┏━━
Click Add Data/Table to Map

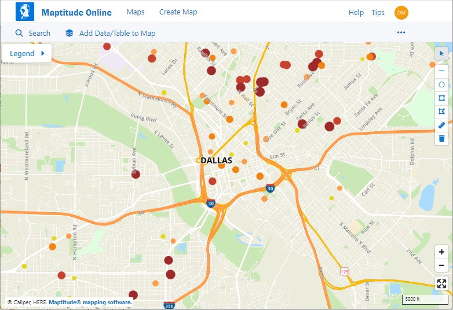click(x=111, y=34)
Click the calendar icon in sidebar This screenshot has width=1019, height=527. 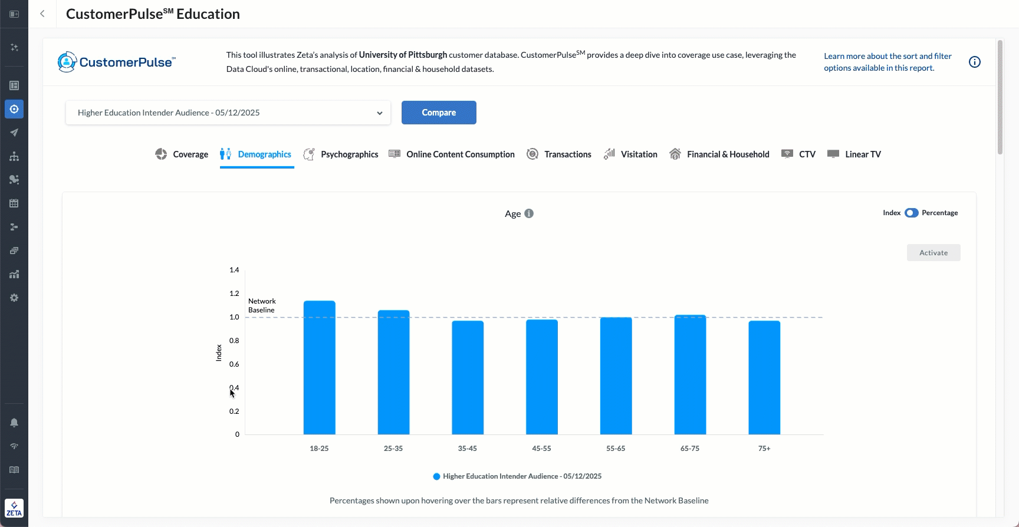coord(14,203)
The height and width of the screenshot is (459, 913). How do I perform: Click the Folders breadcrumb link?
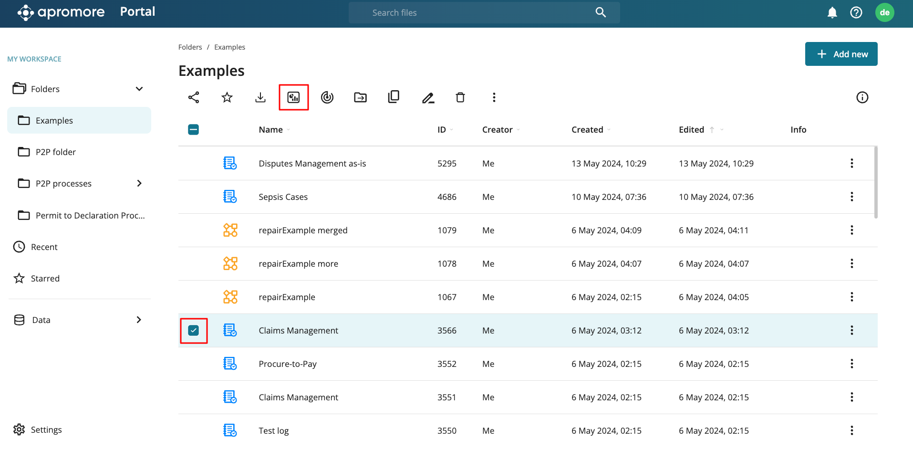[x=190, y=47]
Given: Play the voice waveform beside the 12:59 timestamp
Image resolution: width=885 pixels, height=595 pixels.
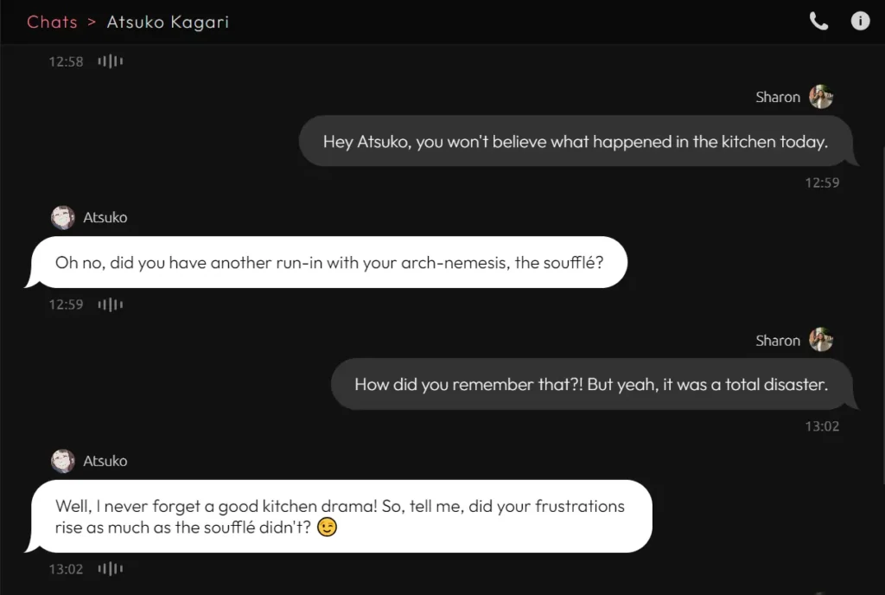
┗━━
◆ **PROBLEM TO SOLVE**
If a line falls between the one containing "Given: Play the" and the last line of the entries above, both included, reproduce it exactly; leave the pictures out.

◆ **RESULT**
Given: Play the voice waveform beside the 12:59 timestamp
Image resolution: width=885 pixels, height=595 pixels.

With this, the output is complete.